Street Art
The COVID-19 pandemic intensified a growing feeling of powerlessness. While my online project lokalein.kaufen focused on the vulnerabilities of local economies and digital infrastructures, I was searching for something more immediate – something offline.
I discovered street art as a new way to reclaim public space, express frustration and participate in collective discourse through small interventions.
In 2020, I created my first meme sticker: “Amazon? Nein danke” [Amazon? No Thanks], inspired by the iconic anti-nuclear slogan “Atomkraft? Nej Tak”. It is my response to the growing dominance of global platforms over local economies. What started as @amazonneindanke evolved into @leidernein [unfortunately no], a collection of fragmented thoughts turned into spontaneous public commentary, and into @cortexmonkey, an exploration of character-based visual language.

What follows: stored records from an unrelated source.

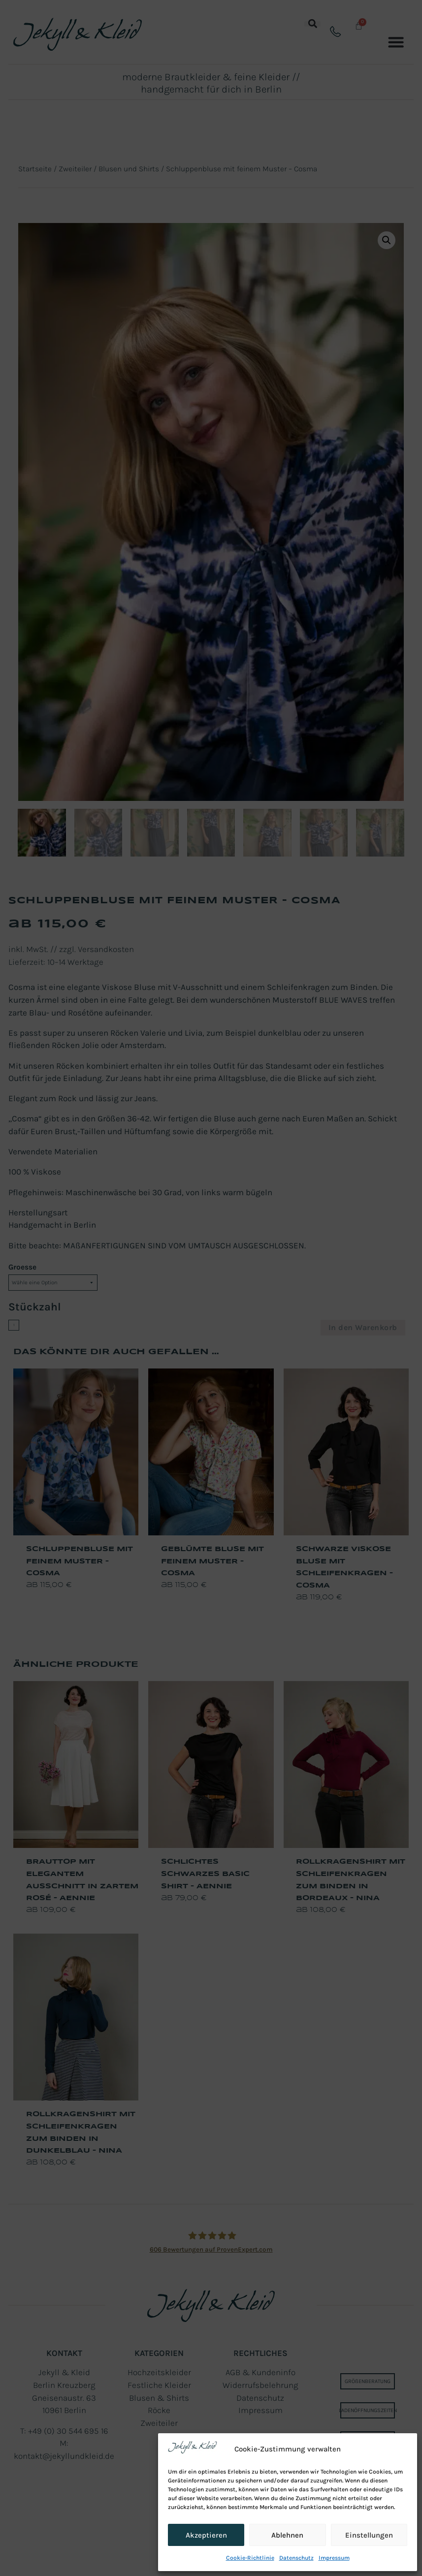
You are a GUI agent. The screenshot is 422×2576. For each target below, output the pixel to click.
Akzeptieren (206, 2535)
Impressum (334, 2557)
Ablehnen (287, 2535)
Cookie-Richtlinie (250, 2557)
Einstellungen (369, 2535)
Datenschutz (296, 2557)
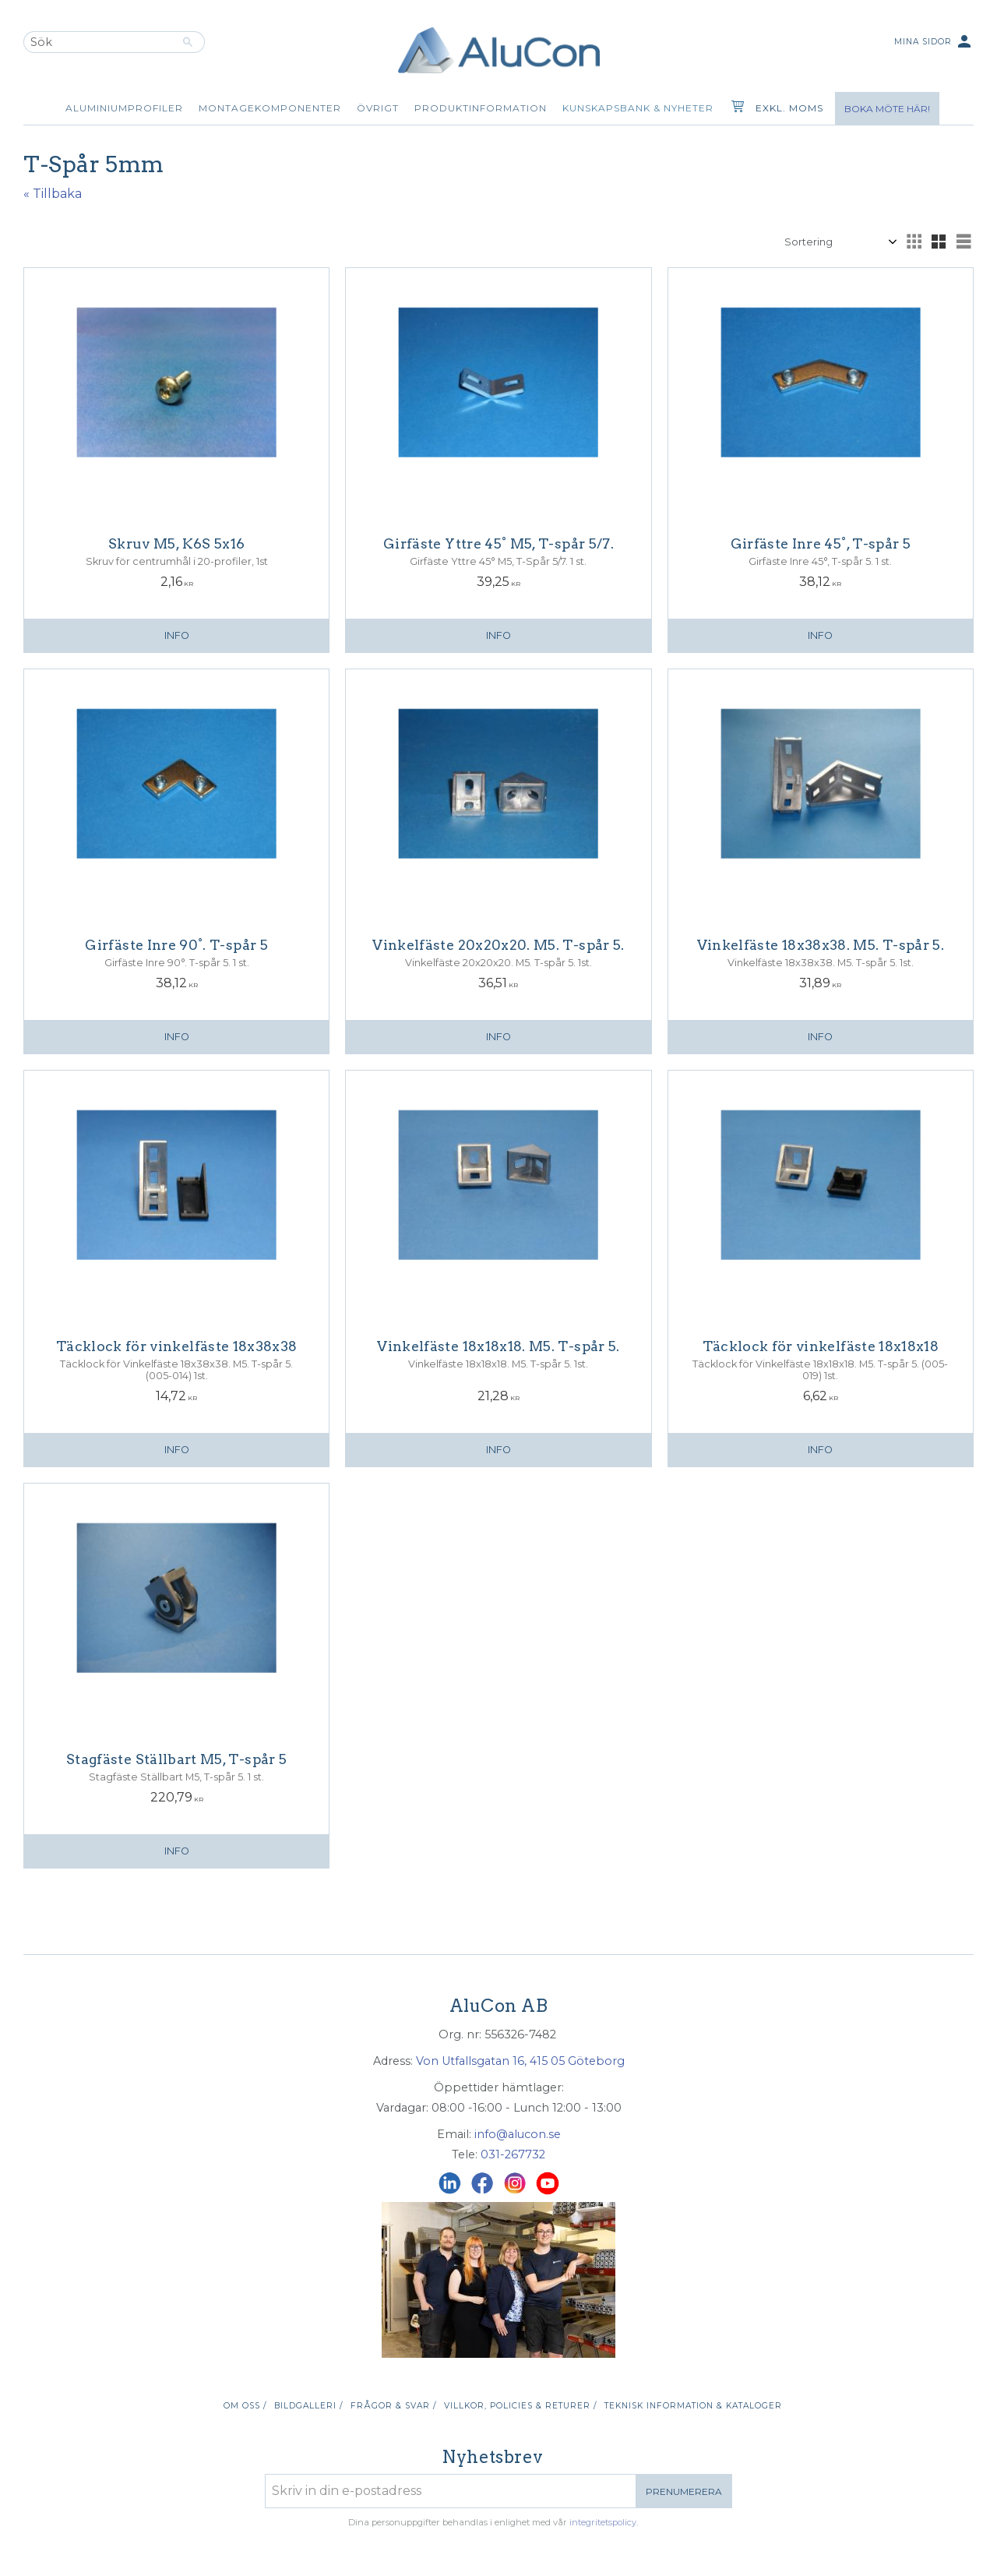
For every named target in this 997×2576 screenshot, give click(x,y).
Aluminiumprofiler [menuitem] (124, 108)
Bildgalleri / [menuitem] (308, 2406)
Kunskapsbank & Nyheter (637, 108)
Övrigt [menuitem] (378, 108)
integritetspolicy (602, 2522)
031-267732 (513, 2154)
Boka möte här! (887, 109)
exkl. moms (789, 108)
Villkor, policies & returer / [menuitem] (520, 2406)
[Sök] (188, 42)
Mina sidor (934, 42)
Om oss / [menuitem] (245, 2406)
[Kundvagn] (734, 108)
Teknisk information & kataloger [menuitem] (693, 2406)
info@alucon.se (517, 2134)
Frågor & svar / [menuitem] (393, 2406)
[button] (914, 241)
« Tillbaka (52, 193)
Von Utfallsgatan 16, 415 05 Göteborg (520, 2061)
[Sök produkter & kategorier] (97, 42)
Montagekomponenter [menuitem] (270, 108)
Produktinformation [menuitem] (480, 108)
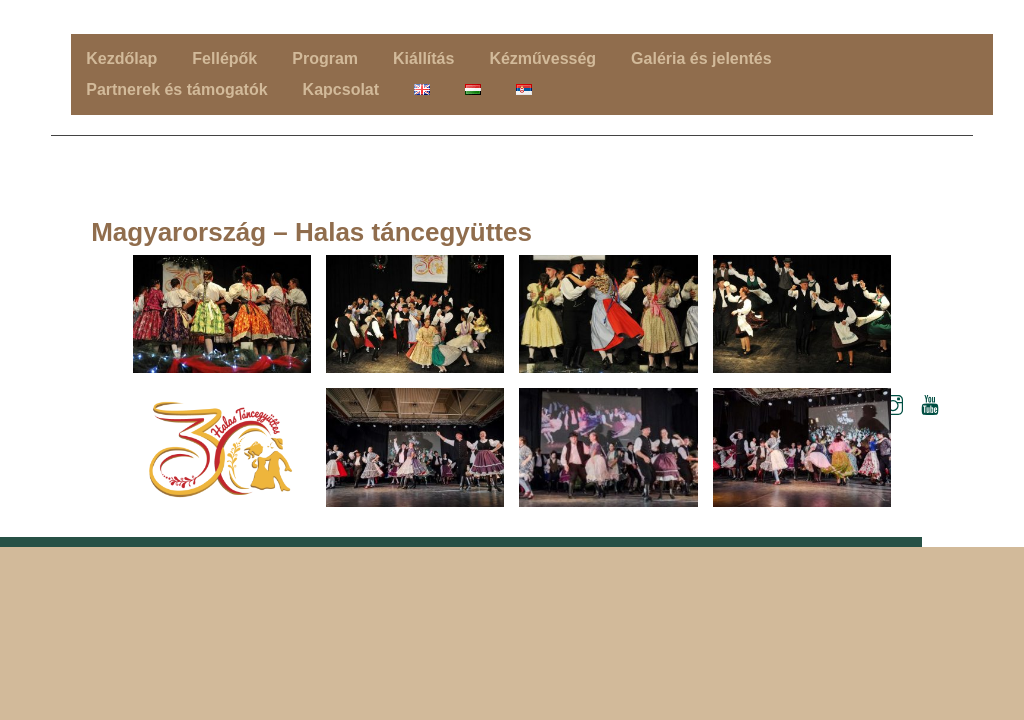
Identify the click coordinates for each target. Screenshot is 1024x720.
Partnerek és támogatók (176, 89)
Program (325, 58)
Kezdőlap (121, 58)
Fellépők (224, 58)
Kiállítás (423, 58)
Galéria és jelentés (701, 58)
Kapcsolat (341, 89)
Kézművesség (542, 58)
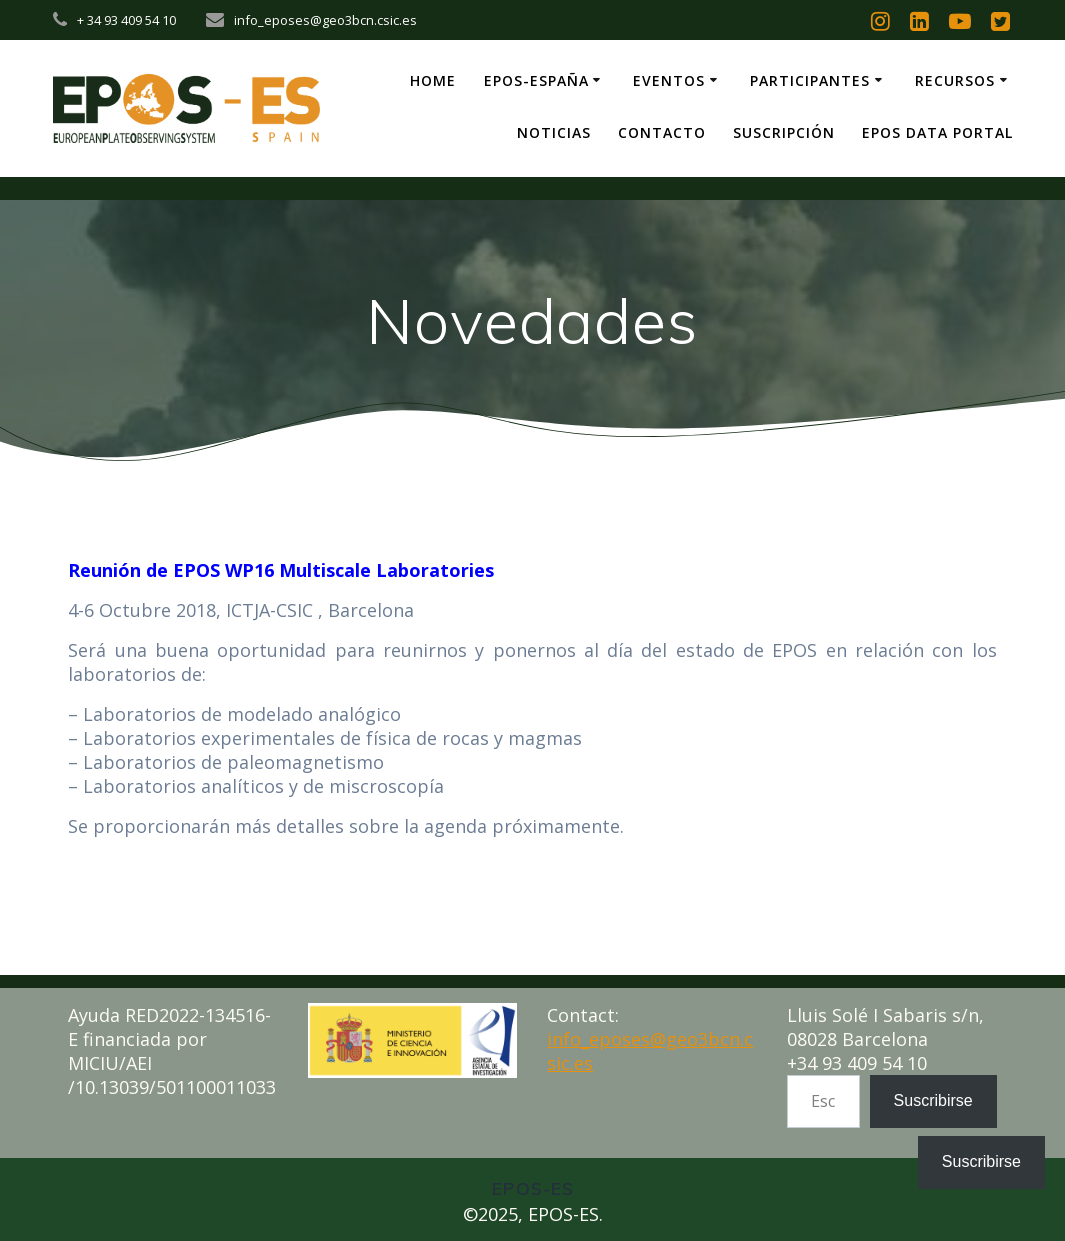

As a digital native, I grew up within online communities and meme culture.
In 2016, together with Frieder Nake, we explored memes as semiotic and iterative signs in the performance “Memes and Art and Digital Media”. Memes function as compact, reproducible units of meaning that evolve through circulation and reinterpretation. My stickers operate in a similar way: Reproducible, participatory and designed to provoke thought in physical space.
Over time, my perception of street art shifted from seeing it as public destruction to understanding it as a form of distributed communication within shared urban environments.
My interventions are temporary contributions to this process – small visual acts that can subtly shift attention and perception.
I approach the city as a dynamic communication field where meaning is continuously produced, transformed and overwritten.